While Section 230 has primarily been used to protect ISP and “intermediaries” against defamation claims, Section 230 has also been used to protect the ISP or “intermediary” from claims of negligent misrepresentation, interference with business expectancy, breach of contract, intentional nuisance, violations of federal civil rights, as well as claims of emotional distress and other claims. However, Section 230 protection does not extend to federal criminal law, intellectual property law violations (e.g., infringement) and some electronic communications privacy law

How does Section 230 apply to bloggers?

Bloggers can be both a provider and a user of “interactive computer services”. Bloggers are users when they create and edit blogs through a service provider, and they are providers to the extent that they allow third parties to add comments or other material to their blogs.
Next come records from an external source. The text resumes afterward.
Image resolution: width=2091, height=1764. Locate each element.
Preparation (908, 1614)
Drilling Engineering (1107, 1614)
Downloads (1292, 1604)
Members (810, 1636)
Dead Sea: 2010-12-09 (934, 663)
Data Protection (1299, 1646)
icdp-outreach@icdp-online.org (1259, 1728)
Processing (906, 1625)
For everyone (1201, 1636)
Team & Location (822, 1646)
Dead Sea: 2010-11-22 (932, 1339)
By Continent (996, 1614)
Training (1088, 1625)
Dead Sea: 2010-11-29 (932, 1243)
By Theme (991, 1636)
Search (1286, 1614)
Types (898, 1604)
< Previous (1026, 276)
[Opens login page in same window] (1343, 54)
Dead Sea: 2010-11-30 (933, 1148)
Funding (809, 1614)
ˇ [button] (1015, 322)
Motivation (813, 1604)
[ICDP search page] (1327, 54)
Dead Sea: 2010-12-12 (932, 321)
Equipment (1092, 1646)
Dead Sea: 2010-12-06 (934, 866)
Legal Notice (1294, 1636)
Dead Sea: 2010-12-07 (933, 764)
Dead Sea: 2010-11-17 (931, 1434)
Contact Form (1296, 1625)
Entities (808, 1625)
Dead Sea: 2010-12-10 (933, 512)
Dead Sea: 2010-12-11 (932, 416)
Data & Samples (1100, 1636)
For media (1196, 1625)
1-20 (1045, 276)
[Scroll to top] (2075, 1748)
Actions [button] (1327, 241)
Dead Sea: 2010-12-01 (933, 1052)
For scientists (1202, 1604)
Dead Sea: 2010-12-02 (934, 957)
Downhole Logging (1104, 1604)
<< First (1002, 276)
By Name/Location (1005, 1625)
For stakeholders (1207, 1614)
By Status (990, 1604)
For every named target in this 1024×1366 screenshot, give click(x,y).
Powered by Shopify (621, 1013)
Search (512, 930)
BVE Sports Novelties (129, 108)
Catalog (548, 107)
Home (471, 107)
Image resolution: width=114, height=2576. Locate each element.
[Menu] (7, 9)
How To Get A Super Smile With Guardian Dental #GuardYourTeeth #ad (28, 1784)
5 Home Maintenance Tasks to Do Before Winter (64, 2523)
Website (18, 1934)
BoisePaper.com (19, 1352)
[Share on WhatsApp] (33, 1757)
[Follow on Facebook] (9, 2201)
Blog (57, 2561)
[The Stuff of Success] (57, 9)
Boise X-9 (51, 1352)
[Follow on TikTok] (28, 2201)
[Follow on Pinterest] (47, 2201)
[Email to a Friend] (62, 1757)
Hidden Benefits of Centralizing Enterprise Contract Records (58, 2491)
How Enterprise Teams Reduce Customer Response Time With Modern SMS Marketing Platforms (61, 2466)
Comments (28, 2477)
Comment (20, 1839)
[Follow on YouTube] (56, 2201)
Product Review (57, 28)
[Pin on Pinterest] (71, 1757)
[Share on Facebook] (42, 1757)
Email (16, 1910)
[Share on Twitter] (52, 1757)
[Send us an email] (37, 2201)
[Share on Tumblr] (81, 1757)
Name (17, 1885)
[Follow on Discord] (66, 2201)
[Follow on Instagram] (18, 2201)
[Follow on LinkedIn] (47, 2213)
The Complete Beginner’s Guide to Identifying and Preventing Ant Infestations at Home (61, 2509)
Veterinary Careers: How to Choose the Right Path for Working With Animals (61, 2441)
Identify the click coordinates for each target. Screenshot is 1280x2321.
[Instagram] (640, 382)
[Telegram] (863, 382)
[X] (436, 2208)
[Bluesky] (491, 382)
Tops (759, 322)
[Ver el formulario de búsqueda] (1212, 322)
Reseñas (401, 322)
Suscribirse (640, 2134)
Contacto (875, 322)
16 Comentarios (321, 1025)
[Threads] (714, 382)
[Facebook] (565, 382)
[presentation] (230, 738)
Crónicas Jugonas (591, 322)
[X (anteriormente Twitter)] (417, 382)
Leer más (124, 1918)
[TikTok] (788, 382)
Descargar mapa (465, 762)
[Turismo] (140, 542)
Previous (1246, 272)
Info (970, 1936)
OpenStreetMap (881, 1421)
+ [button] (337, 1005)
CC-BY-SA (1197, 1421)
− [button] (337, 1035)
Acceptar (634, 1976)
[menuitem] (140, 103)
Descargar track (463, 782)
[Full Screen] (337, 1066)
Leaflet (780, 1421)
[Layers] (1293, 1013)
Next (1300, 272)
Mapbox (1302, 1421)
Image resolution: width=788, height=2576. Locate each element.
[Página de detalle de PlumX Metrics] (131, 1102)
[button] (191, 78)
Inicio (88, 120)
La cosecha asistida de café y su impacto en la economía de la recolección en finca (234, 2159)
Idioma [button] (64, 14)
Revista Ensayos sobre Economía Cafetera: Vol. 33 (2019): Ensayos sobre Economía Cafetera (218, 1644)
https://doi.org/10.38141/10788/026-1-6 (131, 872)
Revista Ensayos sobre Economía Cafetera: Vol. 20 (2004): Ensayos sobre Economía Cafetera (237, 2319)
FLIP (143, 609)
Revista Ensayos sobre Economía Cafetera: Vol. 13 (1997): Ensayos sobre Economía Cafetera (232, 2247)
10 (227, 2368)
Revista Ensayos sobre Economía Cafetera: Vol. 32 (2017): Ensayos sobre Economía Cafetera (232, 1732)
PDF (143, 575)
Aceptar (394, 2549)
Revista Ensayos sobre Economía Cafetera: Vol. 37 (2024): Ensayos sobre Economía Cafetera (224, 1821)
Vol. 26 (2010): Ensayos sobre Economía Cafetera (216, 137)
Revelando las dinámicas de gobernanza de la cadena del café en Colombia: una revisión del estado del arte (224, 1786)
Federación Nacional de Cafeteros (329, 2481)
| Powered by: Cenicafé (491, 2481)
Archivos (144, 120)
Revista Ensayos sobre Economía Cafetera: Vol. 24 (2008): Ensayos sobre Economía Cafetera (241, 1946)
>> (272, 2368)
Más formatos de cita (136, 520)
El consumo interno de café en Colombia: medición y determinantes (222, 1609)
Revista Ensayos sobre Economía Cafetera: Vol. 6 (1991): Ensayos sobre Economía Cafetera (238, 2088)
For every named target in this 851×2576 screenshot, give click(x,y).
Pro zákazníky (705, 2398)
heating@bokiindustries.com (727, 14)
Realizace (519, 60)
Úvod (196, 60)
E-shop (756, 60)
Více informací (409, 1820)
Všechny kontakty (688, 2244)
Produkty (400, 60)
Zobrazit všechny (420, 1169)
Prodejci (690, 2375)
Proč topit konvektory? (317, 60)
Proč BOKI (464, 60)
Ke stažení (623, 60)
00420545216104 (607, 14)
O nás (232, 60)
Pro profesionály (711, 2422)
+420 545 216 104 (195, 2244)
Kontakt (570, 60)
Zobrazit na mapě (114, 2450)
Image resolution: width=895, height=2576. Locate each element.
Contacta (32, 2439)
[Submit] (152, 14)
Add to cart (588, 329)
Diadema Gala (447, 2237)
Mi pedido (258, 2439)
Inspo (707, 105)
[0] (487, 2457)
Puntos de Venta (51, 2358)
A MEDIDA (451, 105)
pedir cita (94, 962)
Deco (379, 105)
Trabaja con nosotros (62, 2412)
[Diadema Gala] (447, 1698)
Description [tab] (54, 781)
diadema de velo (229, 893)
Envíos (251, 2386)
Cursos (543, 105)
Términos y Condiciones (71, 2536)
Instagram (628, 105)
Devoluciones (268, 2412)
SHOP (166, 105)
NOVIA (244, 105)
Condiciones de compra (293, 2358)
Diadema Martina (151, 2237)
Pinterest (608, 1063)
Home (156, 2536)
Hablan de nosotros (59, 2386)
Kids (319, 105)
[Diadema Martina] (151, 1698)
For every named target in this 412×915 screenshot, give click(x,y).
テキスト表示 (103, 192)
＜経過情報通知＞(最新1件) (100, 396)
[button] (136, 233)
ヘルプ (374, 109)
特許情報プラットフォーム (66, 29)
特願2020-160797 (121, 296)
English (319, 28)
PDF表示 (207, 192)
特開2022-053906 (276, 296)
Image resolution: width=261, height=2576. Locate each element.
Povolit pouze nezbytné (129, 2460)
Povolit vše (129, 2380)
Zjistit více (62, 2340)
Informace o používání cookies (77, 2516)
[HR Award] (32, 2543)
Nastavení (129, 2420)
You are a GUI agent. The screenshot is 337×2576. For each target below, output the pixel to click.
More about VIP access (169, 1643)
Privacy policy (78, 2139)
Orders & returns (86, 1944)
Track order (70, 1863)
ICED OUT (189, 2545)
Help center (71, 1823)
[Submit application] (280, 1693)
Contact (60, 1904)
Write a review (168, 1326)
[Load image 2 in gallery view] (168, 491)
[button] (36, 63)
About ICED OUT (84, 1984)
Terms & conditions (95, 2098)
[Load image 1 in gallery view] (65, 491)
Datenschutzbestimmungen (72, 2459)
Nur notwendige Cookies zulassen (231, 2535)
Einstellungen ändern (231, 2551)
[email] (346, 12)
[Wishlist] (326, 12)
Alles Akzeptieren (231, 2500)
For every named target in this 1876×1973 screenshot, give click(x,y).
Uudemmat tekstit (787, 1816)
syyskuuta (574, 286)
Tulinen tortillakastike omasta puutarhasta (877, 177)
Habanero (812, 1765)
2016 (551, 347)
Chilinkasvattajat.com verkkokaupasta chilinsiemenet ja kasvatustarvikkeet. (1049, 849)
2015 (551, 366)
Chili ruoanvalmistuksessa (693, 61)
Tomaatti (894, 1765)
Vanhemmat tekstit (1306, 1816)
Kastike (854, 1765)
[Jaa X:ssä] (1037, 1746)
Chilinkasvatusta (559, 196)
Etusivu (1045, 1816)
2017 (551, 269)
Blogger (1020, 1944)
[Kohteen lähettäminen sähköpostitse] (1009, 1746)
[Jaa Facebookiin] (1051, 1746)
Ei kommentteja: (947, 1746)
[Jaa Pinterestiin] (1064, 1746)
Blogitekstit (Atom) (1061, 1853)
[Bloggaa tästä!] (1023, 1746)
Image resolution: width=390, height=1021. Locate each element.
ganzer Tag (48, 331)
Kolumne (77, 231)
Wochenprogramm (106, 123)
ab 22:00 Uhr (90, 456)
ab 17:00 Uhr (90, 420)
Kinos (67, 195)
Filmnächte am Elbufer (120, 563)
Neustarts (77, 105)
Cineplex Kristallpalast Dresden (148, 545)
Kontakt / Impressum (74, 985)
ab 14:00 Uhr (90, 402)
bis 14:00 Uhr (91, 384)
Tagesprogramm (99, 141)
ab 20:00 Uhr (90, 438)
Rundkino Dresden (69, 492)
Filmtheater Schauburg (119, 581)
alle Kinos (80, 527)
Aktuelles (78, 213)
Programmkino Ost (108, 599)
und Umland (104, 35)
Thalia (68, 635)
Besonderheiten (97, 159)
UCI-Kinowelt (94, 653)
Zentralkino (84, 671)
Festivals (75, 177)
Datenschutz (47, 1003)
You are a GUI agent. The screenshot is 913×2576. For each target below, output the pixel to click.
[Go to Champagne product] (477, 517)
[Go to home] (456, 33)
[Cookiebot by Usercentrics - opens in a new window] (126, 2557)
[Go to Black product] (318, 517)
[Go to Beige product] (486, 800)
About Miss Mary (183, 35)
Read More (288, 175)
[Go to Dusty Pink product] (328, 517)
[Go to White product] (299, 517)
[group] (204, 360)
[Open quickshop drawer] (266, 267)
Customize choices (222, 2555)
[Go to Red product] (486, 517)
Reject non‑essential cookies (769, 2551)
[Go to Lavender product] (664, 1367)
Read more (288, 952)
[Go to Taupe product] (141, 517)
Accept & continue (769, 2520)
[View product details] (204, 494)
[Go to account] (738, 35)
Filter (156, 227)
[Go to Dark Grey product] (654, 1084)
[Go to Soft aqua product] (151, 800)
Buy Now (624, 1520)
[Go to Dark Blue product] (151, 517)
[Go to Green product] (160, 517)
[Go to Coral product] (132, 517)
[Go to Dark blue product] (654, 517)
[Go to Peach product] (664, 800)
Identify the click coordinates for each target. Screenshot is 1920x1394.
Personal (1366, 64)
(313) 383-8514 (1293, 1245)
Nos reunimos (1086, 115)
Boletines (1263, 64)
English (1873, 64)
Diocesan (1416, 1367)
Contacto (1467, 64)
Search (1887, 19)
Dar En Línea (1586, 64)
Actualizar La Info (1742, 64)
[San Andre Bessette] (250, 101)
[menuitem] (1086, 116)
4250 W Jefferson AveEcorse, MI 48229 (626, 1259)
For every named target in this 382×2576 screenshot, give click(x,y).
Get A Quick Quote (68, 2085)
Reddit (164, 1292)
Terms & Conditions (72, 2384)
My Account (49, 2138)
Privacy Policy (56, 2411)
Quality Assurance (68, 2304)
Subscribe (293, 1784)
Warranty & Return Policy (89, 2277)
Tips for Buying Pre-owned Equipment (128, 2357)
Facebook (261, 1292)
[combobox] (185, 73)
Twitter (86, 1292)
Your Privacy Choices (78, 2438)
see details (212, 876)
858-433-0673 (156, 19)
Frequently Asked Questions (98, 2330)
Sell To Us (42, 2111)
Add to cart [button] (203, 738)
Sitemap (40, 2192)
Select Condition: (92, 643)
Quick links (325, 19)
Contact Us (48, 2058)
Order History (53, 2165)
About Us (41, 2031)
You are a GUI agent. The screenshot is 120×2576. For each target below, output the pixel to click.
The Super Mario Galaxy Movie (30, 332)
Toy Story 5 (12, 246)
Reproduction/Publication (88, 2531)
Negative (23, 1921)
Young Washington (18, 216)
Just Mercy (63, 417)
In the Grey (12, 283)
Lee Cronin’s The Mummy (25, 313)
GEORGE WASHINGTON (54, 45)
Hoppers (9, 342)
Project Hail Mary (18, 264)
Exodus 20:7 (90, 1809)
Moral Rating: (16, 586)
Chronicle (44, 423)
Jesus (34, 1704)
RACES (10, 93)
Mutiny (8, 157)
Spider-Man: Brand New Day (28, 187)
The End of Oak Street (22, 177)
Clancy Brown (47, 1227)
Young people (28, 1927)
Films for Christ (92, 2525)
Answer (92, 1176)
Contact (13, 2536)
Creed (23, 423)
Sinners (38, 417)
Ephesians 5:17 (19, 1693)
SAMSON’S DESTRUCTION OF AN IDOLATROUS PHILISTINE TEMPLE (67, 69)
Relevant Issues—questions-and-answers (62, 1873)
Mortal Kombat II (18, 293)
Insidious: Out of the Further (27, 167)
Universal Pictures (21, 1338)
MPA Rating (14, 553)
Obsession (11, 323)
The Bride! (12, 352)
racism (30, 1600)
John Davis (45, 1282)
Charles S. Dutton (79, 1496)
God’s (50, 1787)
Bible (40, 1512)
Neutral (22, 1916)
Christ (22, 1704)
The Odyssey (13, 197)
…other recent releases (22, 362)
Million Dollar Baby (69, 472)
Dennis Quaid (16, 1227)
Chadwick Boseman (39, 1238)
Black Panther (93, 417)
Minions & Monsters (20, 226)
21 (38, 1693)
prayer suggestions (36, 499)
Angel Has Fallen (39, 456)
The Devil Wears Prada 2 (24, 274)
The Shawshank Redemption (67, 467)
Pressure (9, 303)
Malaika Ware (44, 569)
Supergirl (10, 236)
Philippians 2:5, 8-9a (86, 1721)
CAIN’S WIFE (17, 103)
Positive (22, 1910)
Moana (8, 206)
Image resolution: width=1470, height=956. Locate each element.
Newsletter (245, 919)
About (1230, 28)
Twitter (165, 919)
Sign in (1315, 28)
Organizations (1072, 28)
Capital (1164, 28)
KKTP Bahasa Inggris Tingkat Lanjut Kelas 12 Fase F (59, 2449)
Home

A blogger’s comments, entries written by guest bloggers, tips sent by email, comments by a moderator and other third party information provided through an RSS feed would all likely be considered information provided by another content provider. Accordingly, a site hosting this information would likely not be held liable for defamatory statements contained in it. However, if the “intermediary” selected the third-party information, no court has ruled whether this information would be considered “provided” by another provider. One court has limited Section 230 immunity to situations in which the originator “furnished it to the provider or user under circumstances in which a reasonable person . . . would conclude that the information was provided for publication on the Internet. . . .”

Section 230 seems to cover information a blogger has selected from other blogs or elsewhere on the Internet, since the originator provided the information for publication to the world on the Internet. However, no court has ruled on this.

Does an ISP or “intermediary” lose Section 230 immunity if it edits the third party content?

Courts have held that Section 230 prevents the ISP from being held liable even if the ISP exercises the usual prerogative of publishers to edit the published material. And, ISPs may also delete entire posts. However, an ISP may still be held responsible for information provided in a commentary or through editing. For example, if the ISP edited the statement, “Bambi is not a criminal” to remove the word “not”, a court might find that the ISP has sufficiently contributed to the content to make it as its own. Similarly, if the ISP or “intermediary” include a hyperlink to content, but provide a defamatory comment describing the link, then the ISP or “intermediary” may not qualify for the immunity.

The courts have not clarified the line between acceptable editing and the point at which the ISP or “intermediary” becomes the “information content provider.” To the extent that edits or comment change the meaning of the information and the new meaning is defamatory, the ISP or the “intermediary” may lose the protection of Section 230.